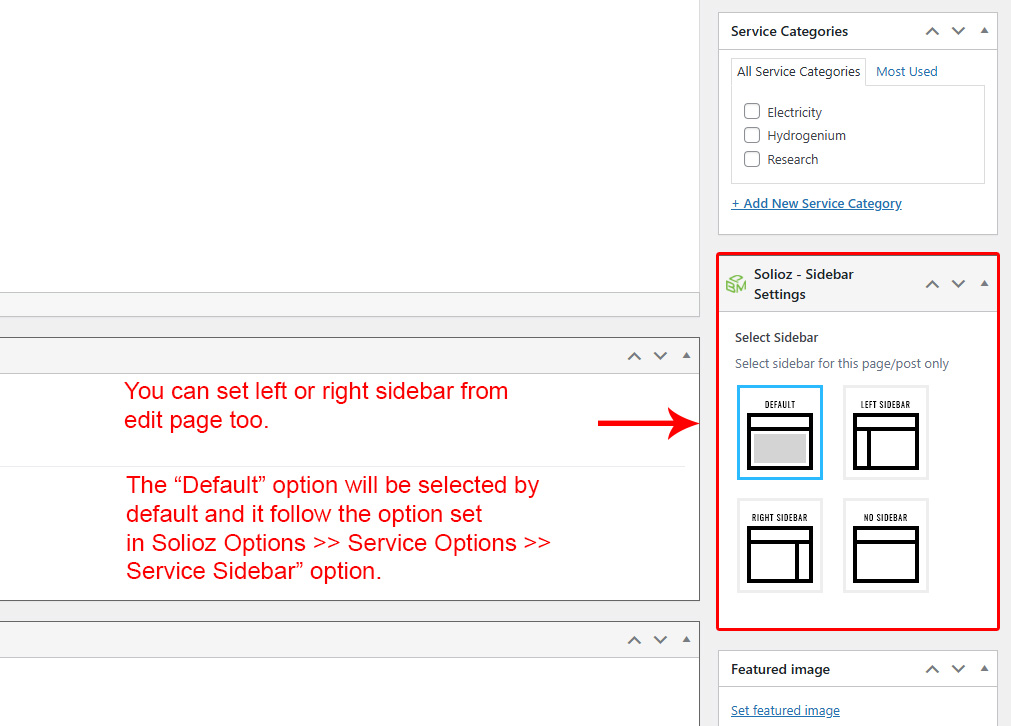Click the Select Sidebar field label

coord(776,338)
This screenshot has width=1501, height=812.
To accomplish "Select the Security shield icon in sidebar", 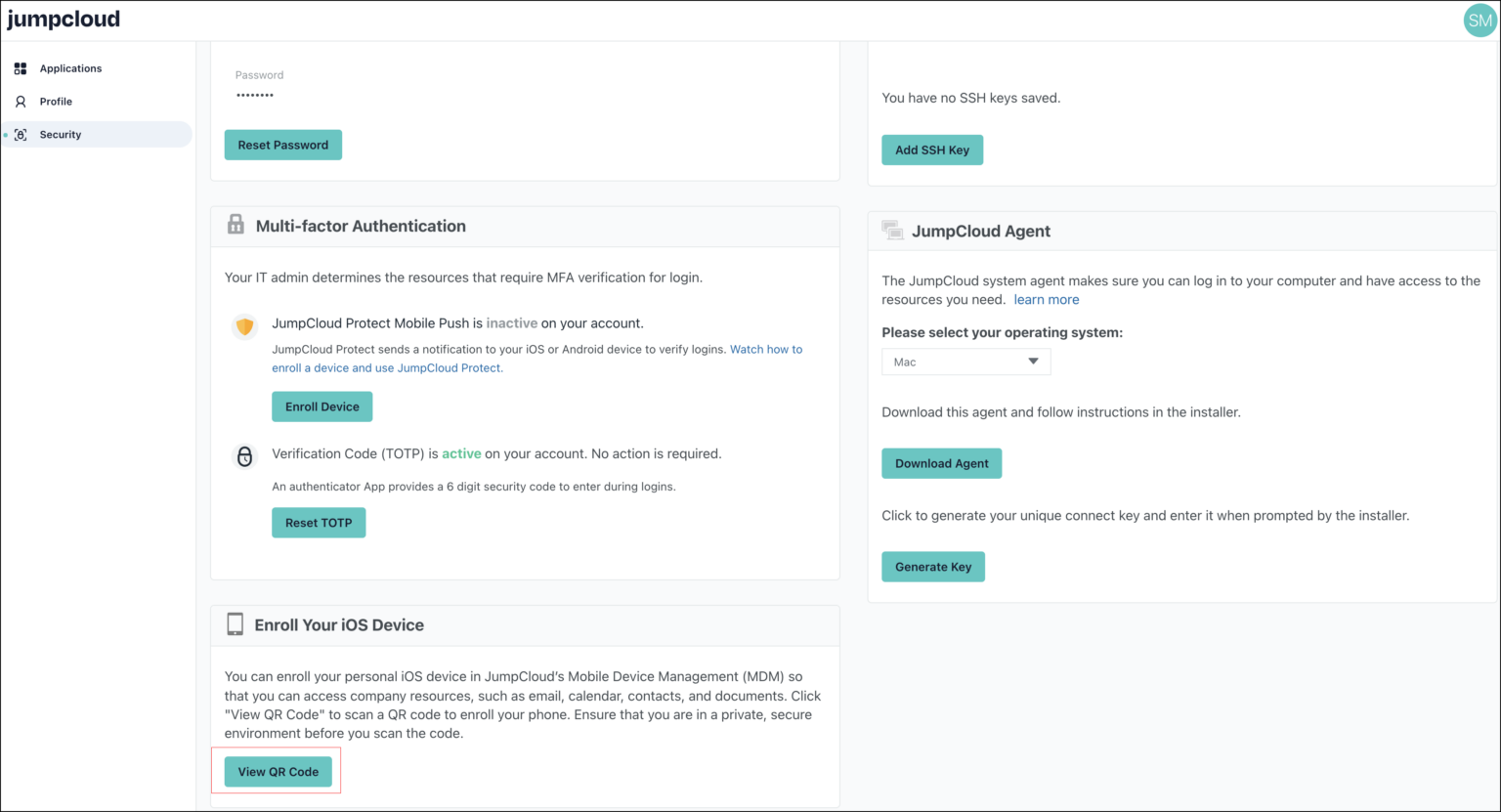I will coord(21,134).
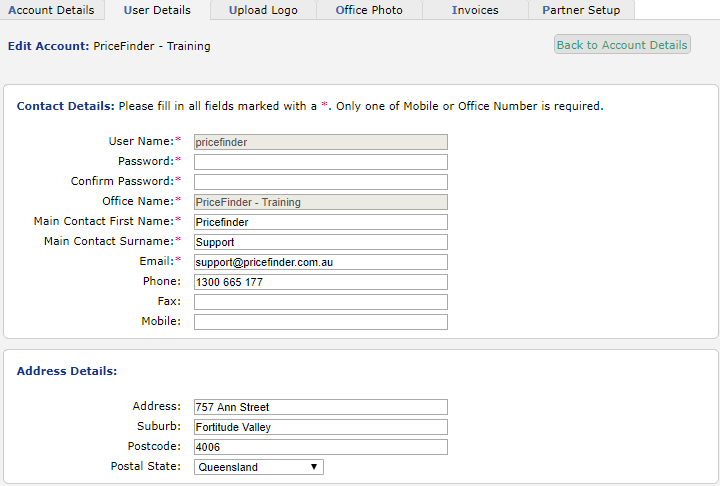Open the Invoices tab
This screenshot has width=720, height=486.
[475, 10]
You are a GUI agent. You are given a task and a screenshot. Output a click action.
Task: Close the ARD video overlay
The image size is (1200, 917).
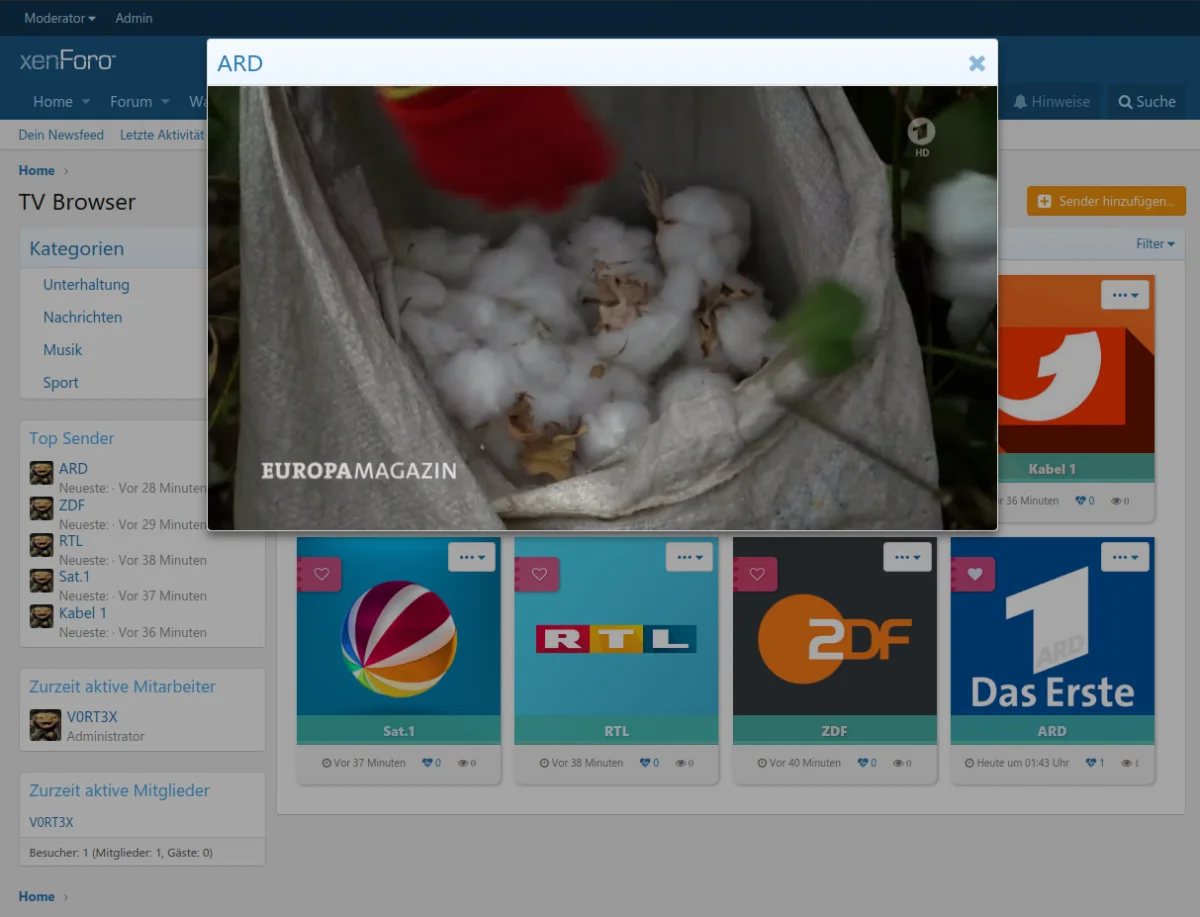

---

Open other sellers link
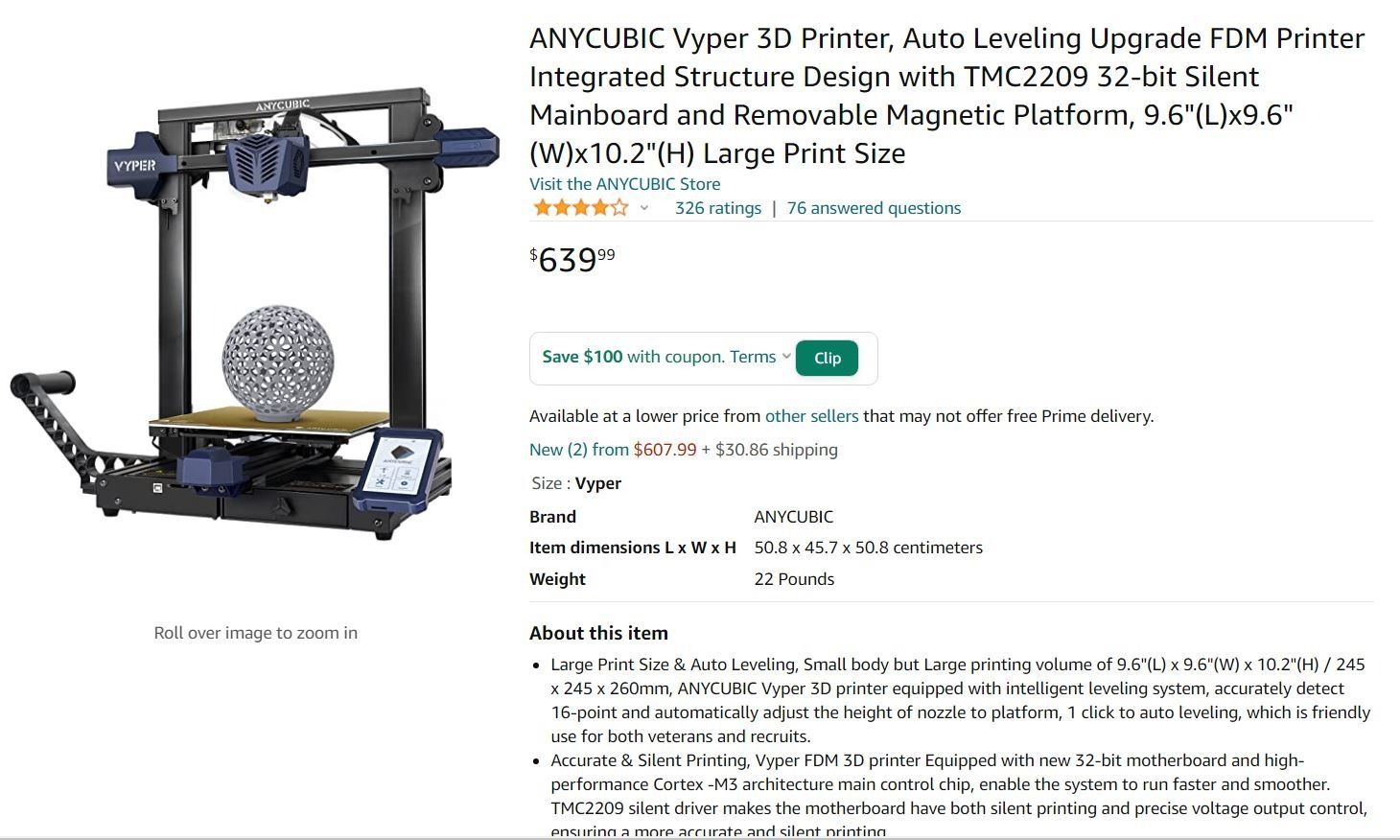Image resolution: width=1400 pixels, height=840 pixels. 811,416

* * *

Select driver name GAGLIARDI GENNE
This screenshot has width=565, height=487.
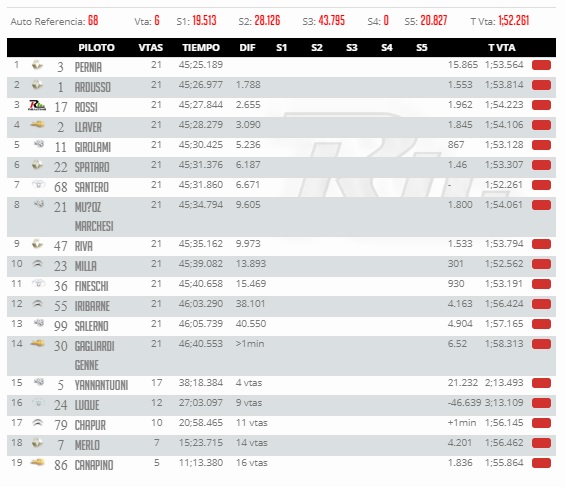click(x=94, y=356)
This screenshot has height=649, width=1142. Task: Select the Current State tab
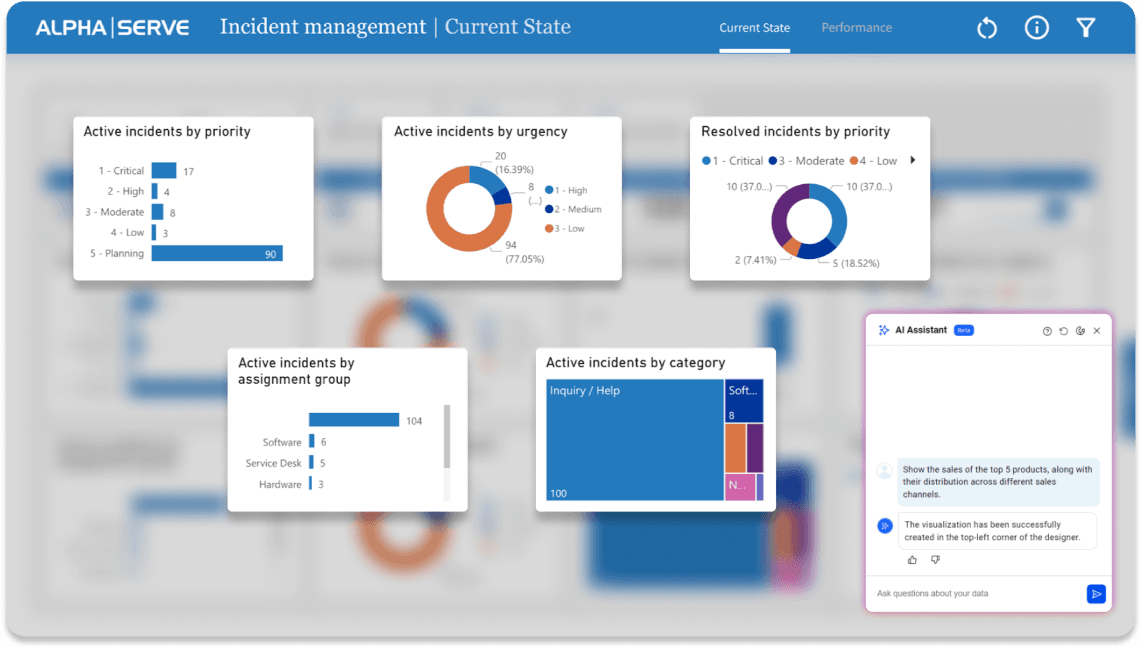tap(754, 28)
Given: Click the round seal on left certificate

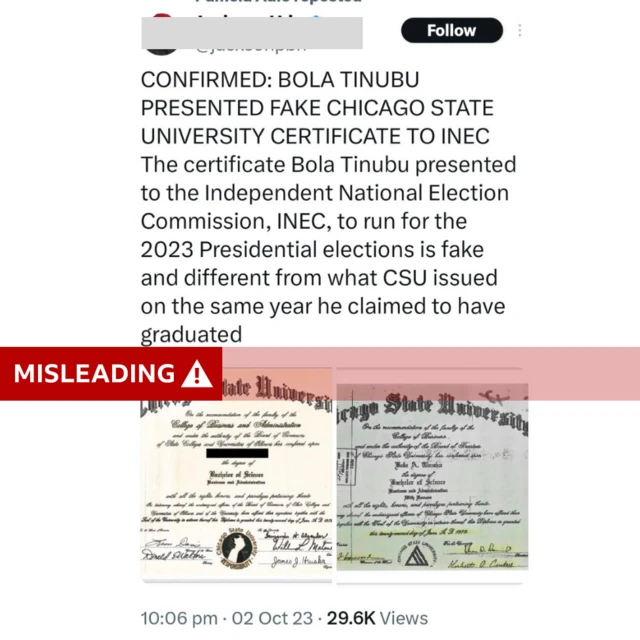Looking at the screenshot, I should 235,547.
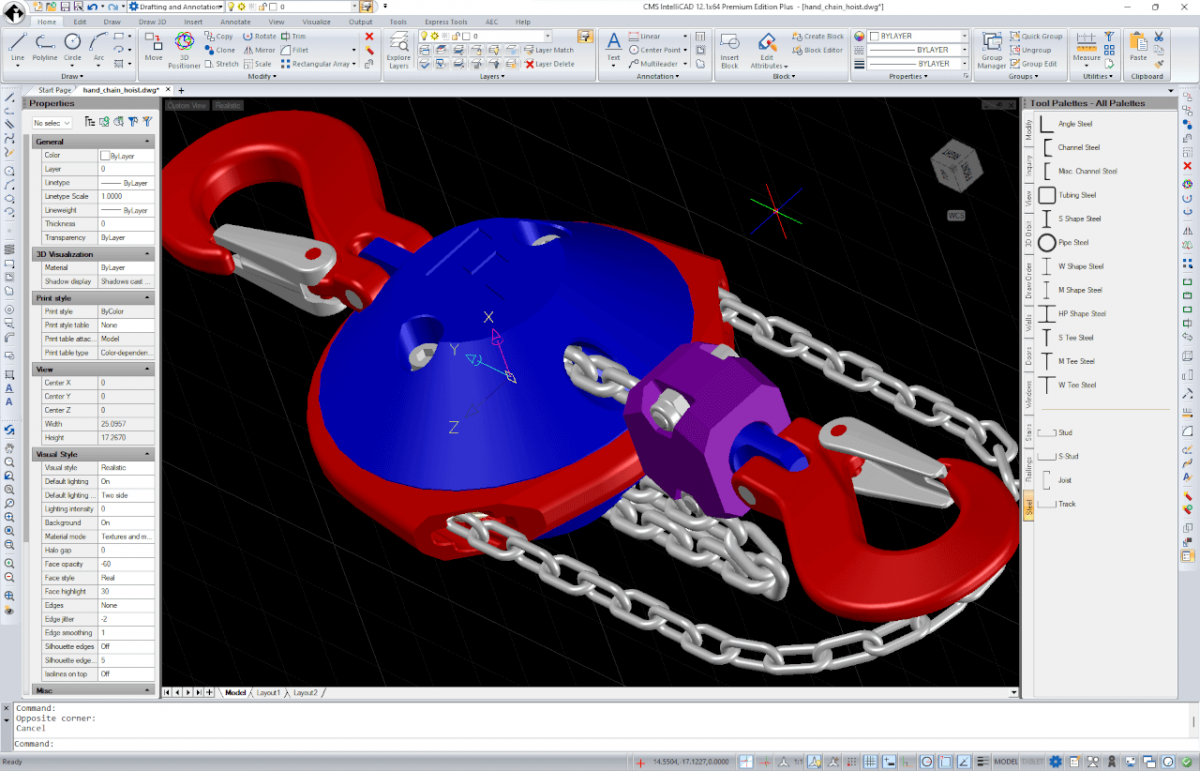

● Work instructions
The expected answer is an exact copy of the lines above, beginning at the line with "Task: Close the ARD video overlay" and ending at the line with "The image size is (1200, 917).", with both ends in.

● Result
Task: Close the ARD video overlay
The image size is (1200, 917).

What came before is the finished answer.